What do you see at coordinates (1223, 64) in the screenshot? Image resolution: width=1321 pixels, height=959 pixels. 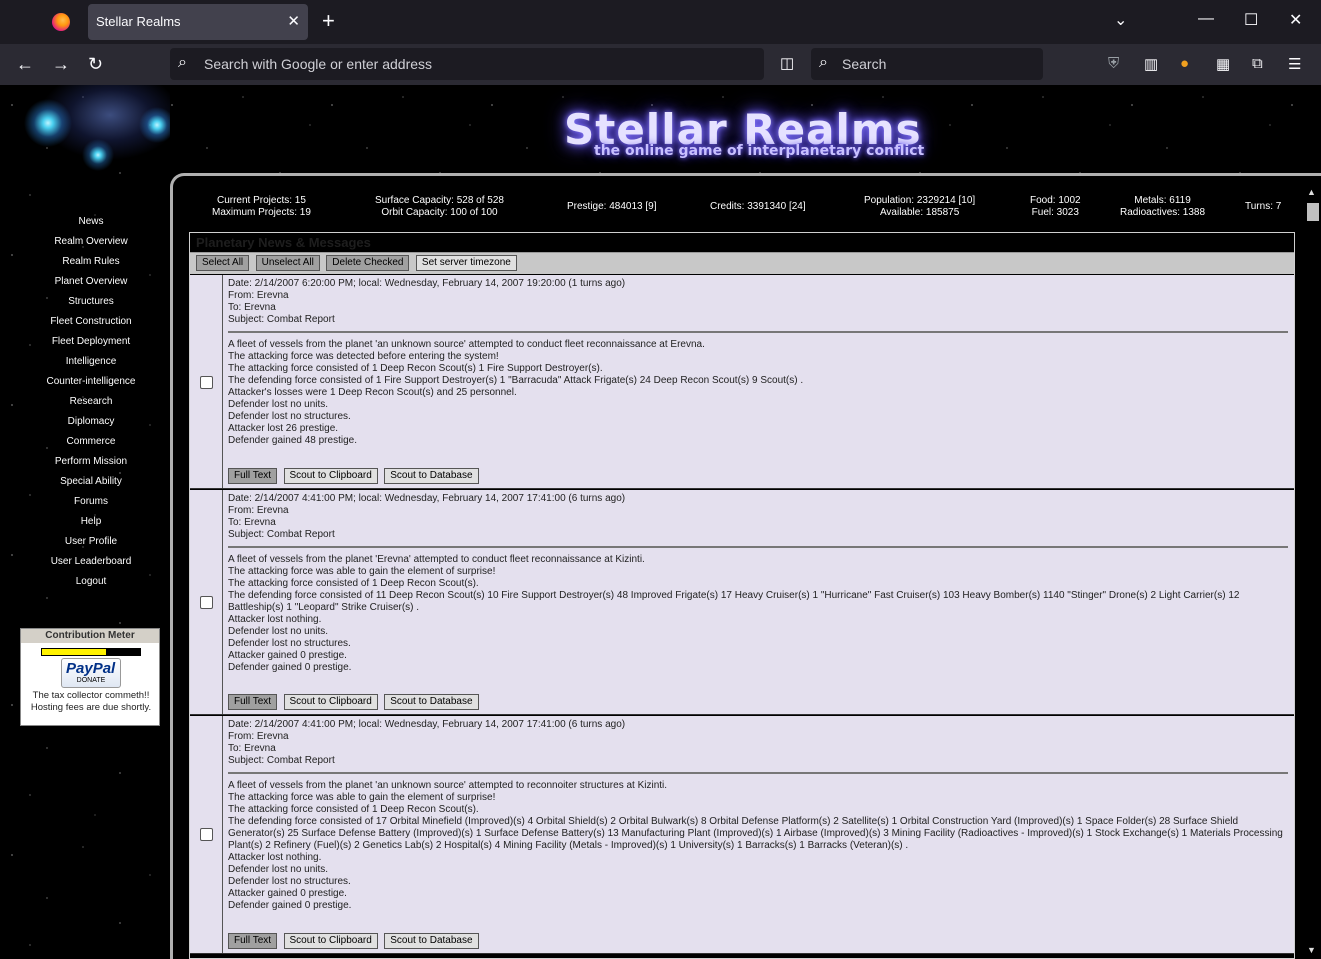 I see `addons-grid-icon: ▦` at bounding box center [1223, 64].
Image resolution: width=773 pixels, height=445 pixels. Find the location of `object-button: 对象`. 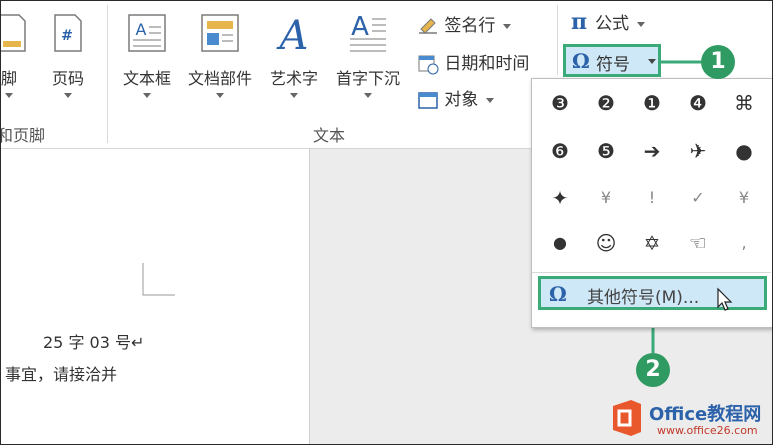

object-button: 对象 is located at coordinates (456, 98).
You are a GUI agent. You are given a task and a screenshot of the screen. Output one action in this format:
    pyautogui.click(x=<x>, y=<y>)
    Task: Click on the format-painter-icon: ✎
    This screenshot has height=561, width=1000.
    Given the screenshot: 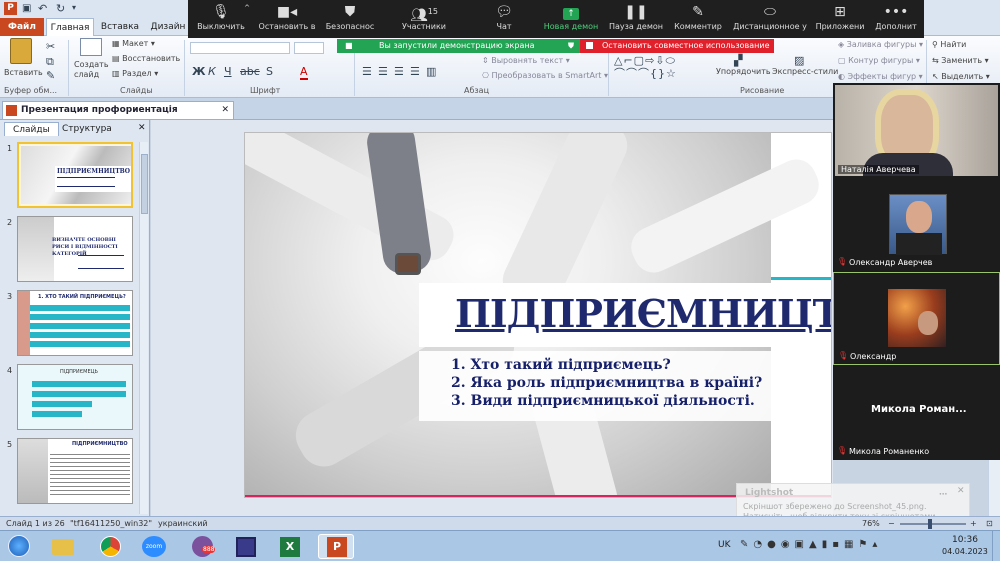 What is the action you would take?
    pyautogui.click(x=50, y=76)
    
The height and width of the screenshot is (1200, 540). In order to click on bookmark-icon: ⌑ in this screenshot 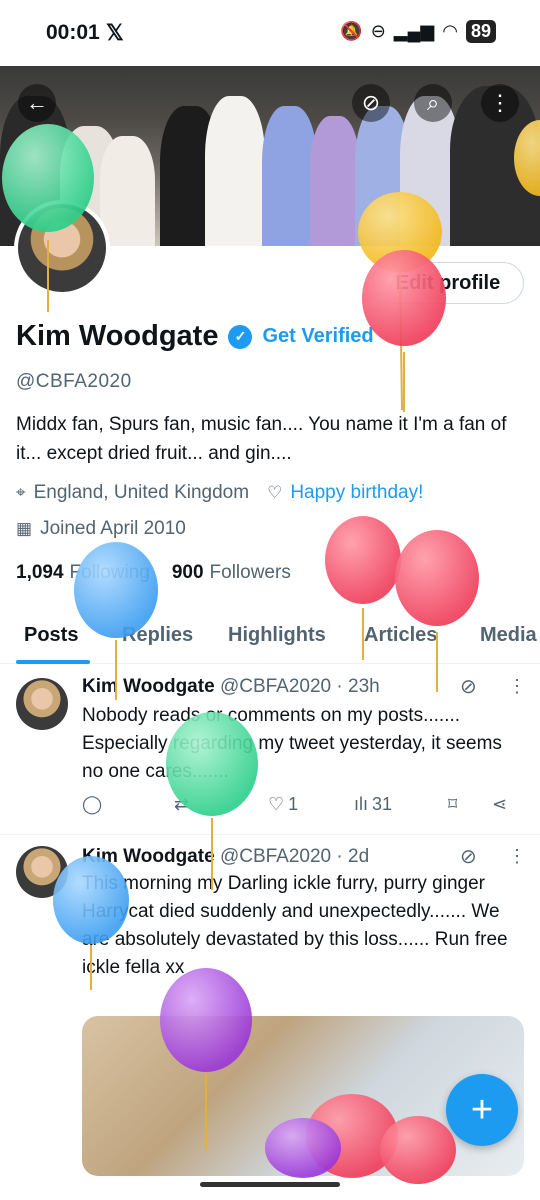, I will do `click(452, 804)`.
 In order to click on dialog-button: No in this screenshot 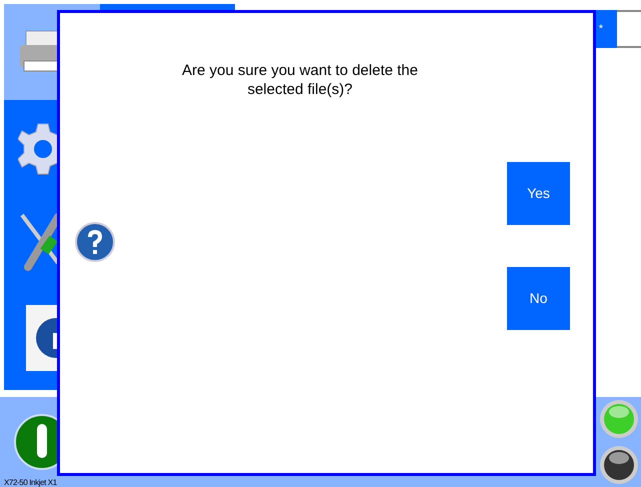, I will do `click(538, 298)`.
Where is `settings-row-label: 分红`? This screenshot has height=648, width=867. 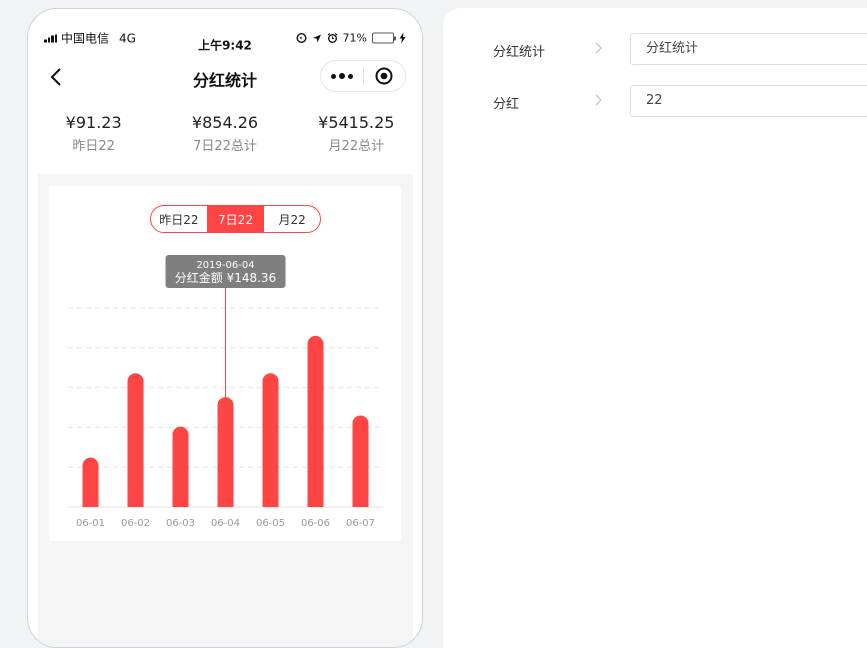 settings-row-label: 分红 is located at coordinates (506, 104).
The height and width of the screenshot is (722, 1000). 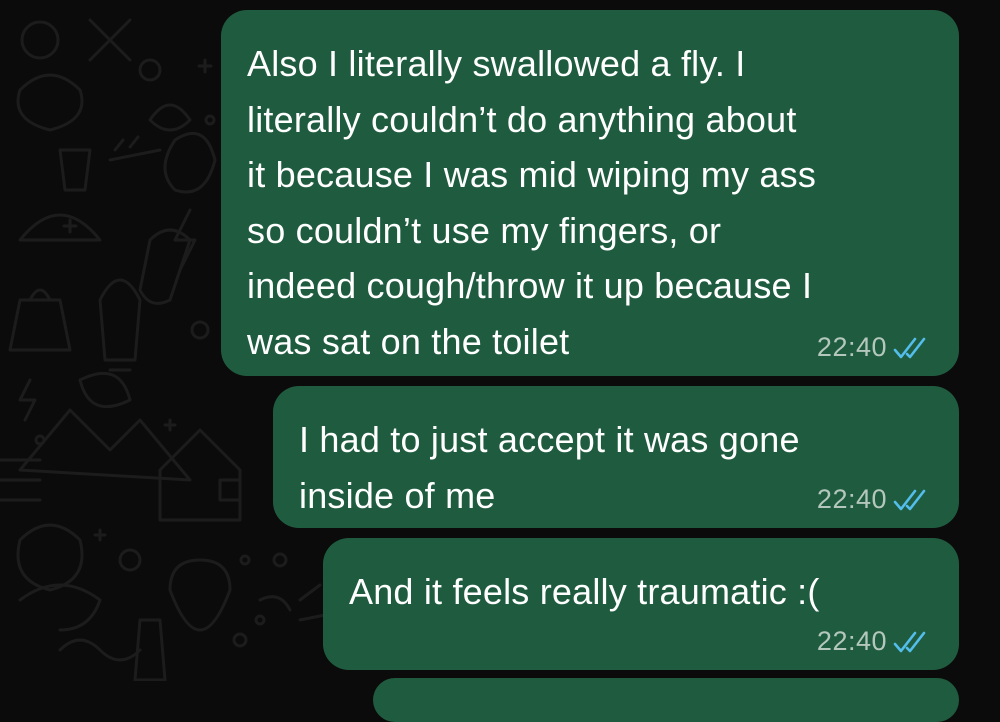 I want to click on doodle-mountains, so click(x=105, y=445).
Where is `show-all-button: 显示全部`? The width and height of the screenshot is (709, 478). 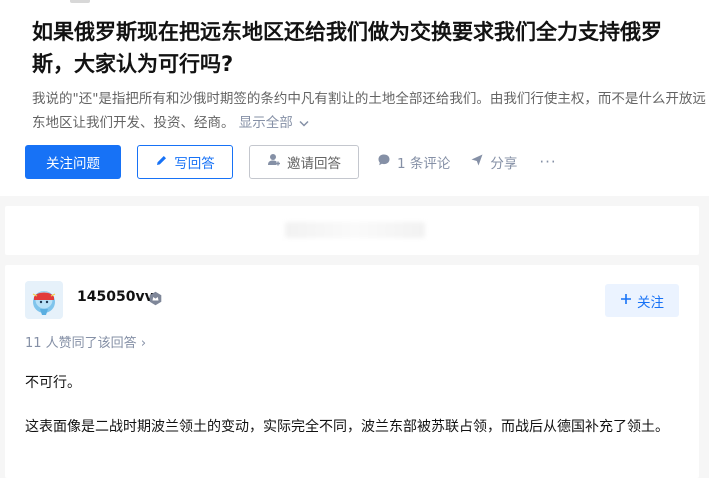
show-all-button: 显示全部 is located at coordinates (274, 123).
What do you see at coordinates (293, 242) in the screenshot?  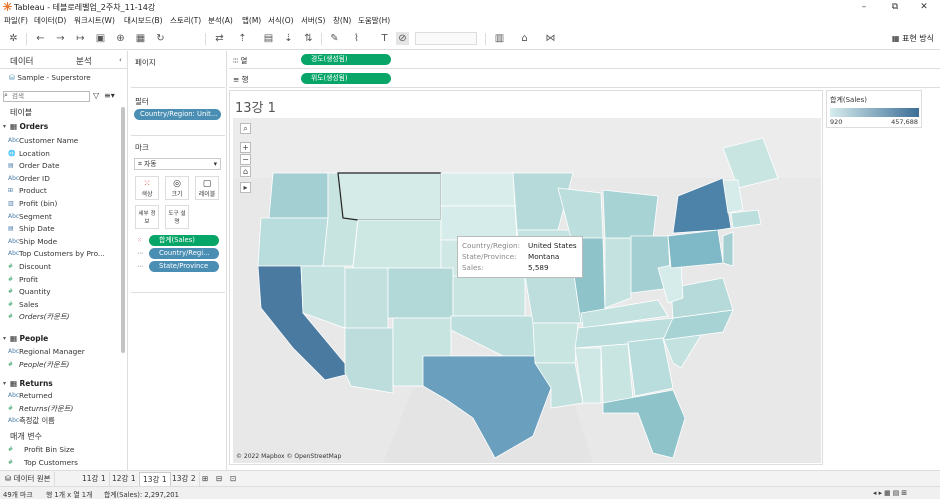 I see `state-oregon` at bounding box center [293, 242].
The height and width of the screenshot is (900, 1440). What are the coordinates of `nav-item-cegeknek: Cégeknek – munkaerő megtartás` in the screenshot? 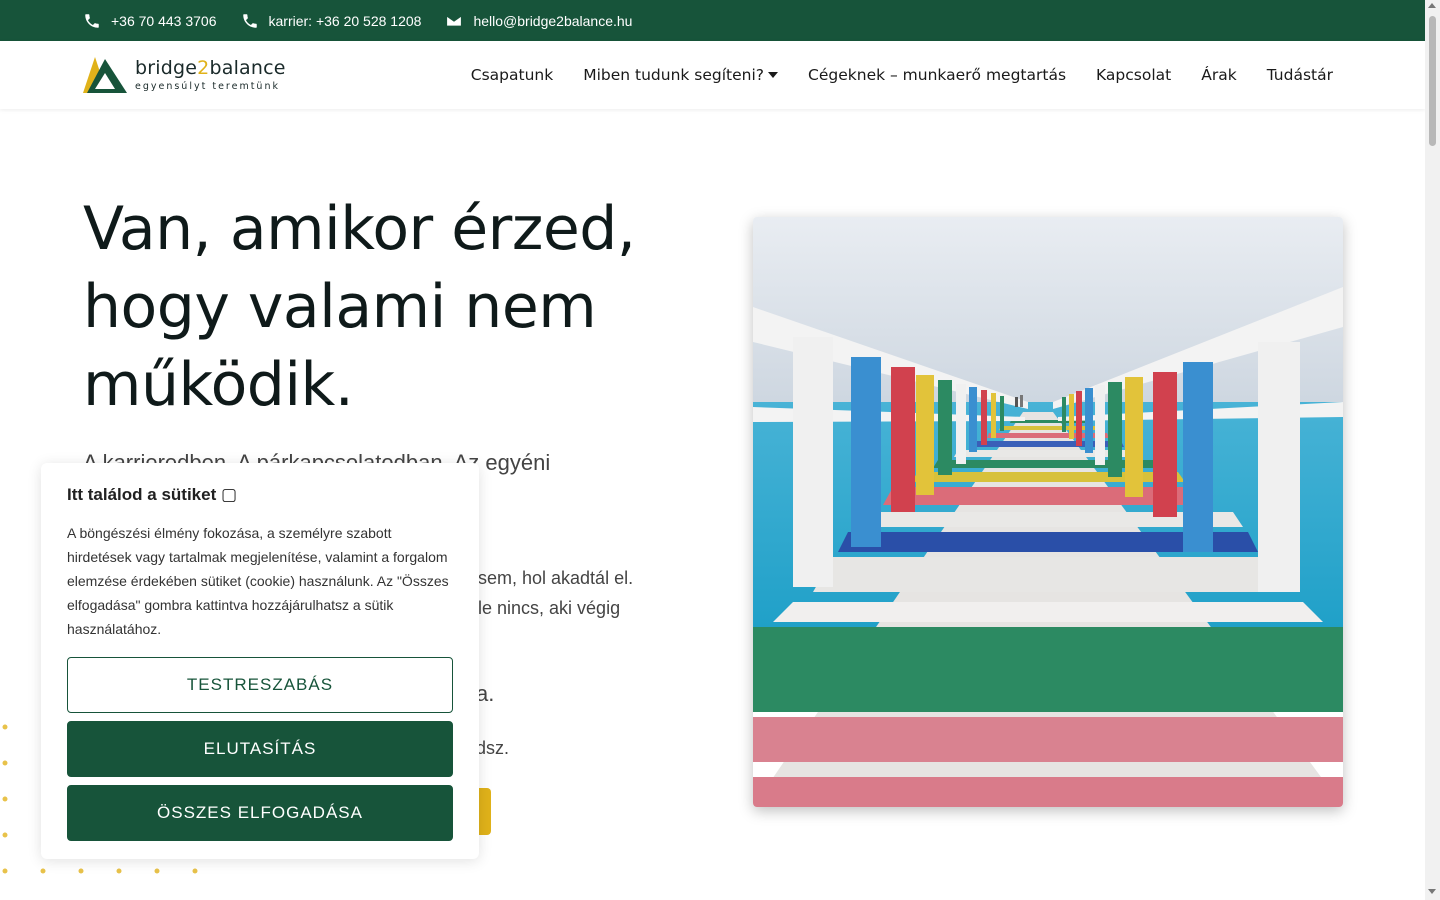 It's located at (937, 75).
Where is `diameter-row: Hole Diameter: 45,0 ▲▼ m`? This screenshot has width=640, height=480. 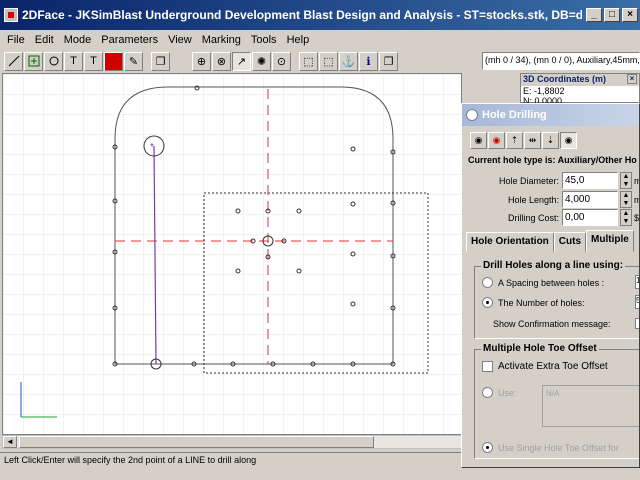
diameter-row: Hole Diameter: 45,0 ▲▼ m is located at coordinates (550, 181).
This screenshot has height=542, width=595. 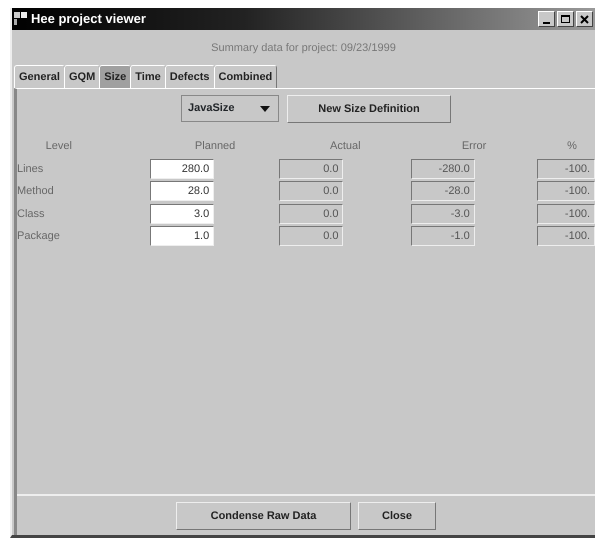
_ _ _ _ _ _ _
**What to work on**:
Quote the listing above word for word from the line containing "is (709, 478)." through the line containing "show-all-button: 显示全部 is", leaving out the picture.

**Response below**:
Where is `show-all-button: 显示全部`? The width and height of the screenshot is (709, 478). 
show-all-button: 显示全部 is located at coordinates (274, 123).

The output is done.